Alternatively, there are areas of upregulation (increased volume of CB receptors) in segments of the brain that do not have plaques. Parkinson’s patients have similar changes in regulation of ECS.
In Huntington’s, there are less CB1 receptors in the brain, while CB2 receptors are increased for the areas of neuronal loss. Although HD is a genetic disease, caused by mutation in the gene encoding protein huntingtin, cannabinoids have been described as neuroprotective agents for HD patients.
How Can Cannabinoids Fix This?
In preclinical studies, it has been shown that regular administration of CBD or combination of both CBD and THC reduced the cognitive impairment in two different mouse models for Alzheimer’s.
THC has also been found to directly interact with A-beta, preventing its aggregation . Furthermore, the activation of CB1 and CB2 receptors gives protection against neuroinflammation and has detoxifying effect by reducing oxidative stress. The latter is another mode by which cannabinoids can treat neurodegenerative disease.

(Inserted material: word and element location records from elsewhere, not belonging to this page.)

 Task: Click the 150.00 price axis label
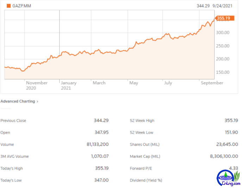tap(223, 72)
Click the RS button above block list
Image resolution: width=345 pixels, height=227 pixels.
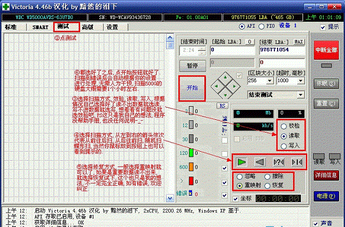[223, 106]
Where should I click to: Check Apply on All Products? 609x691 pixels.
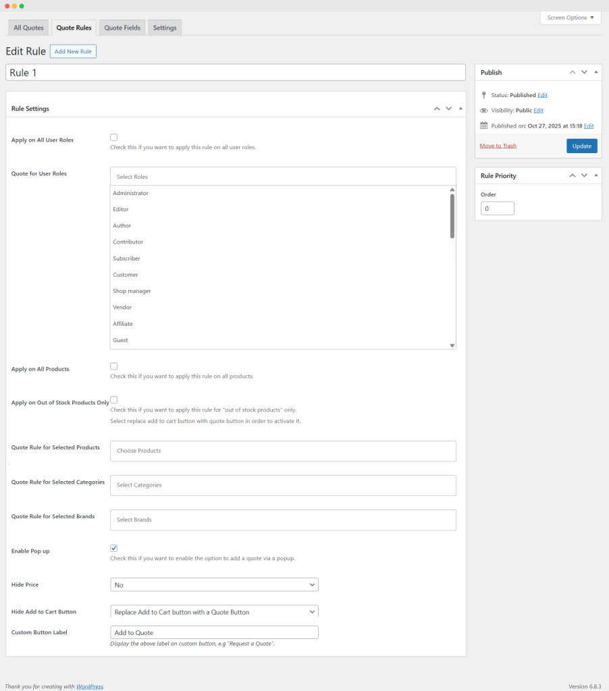point(114,366)
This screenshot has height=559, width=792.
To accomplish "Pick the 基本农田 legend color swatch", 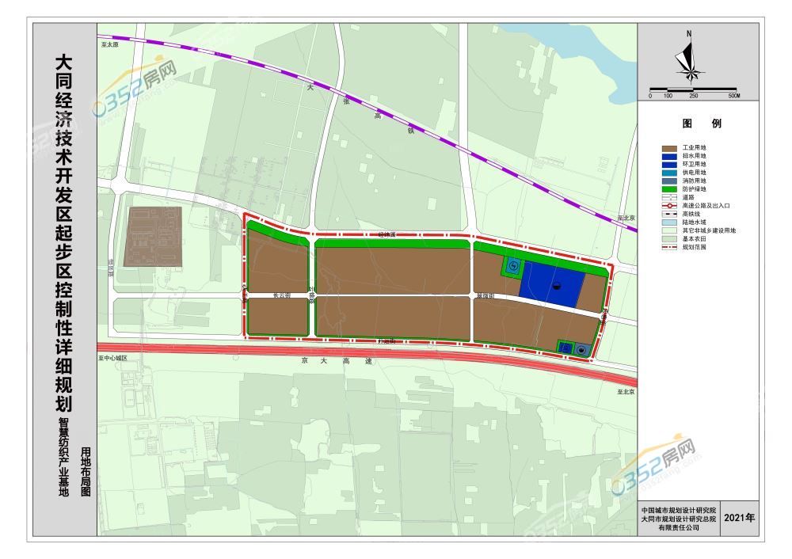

Since Parkinson’s is characterized by abnormal dopamine neurotransmission, therapies aimed at increasing dopamine would be beneficial. Blocking CB1 receptors has been found to enhance dopaminergic transmission.
THCV, at low doses, has also been shown to have therapeutic benefit in rat models of Parkinson’s. THCV activates CB2, while blocking CB1 and has antioxidant properties.

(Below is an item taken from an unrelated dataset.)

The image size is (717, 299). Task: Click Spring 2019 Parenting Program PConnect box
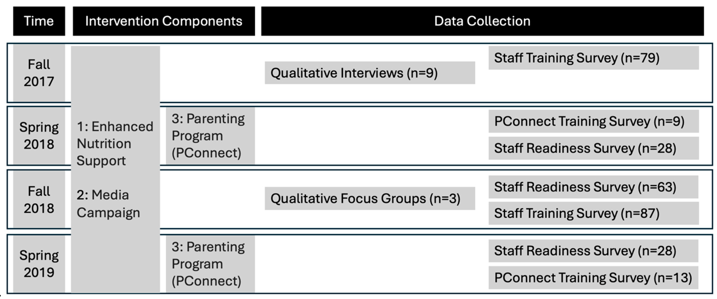coord(210,264)
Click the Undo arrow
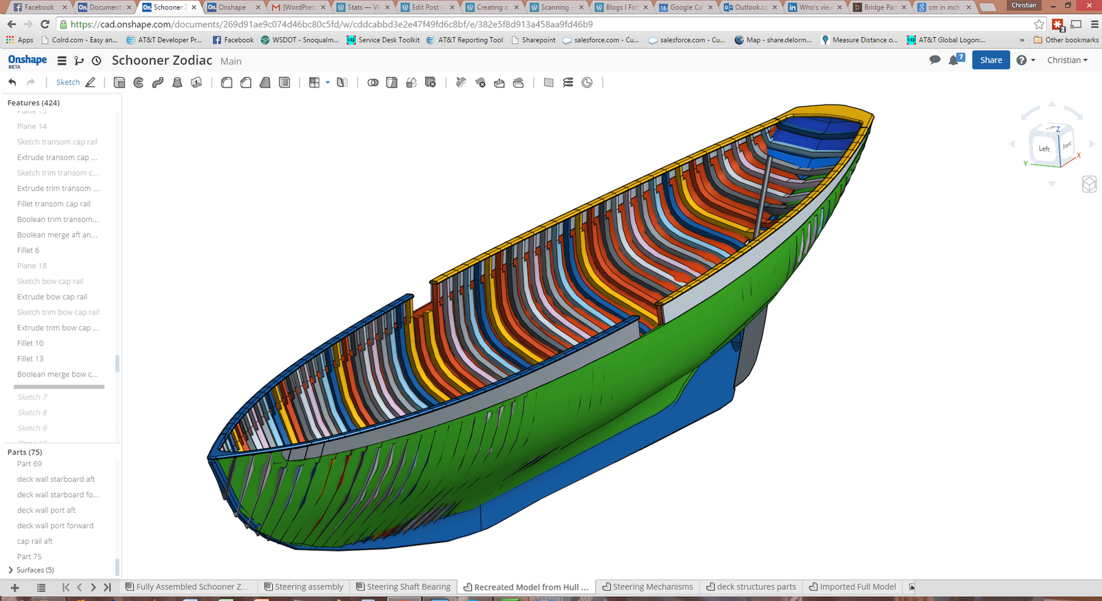Screen dimensions: 1102x601 point(12,83)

Similarly, THC and CBD have been found to restore dopamine levels in another study.
Additionally, CBG stopped the loss of dopamine neurons in a mouse model by decreasing inflammation. CBG has also been found to be therapeutic in HD, as was CBD. It has been suggested that the effects of CBD and CBG in HD are independent of their actions on CB1 and CB2, and that their action is through other receptors. Finally, Sativex ®, a 1:1 mixture of THC and CBD has been found to preserve neurons in HD animal models.
Although neurodegenerative diseases differ in terms of which neuronal populations degenerate, they have almost all of the hallmark neuropathologies in common, all of which can be acted upon by cannabinoids.
Similarly, each neurodegenerative disease has a unique alteration in ECS, and these should be taken into account when designing cannabis therapy. For example, a potential winning strategy for AD would be a 1:1 combination of THC and CBD because it has been shown that administration of both is more effective and because of the fact that the psychotropic properties of THC are countered by CBD, and such therapy is expected to be well tolerated among patients.
A similar strategy could be employed for Huntington’s Disease, and also CBD and CBG, as they have shown promising anti-inflammatory and antioxidant properties for HD. In Parkinson’s, targeting CB2 receptors might be most beneficial. THCV is thus an attractive candidate because of its ability to block CB1 and activate CB2 at the same time.
In the end, the ability of cannabinoids to restore the cellular processes that are deranged in neurodegenerative disease is exciting and promising and may be the winning strategy. More importantly, such approach would arguably have more chance in curing the diseases, as opposed to just relieving the symptoms.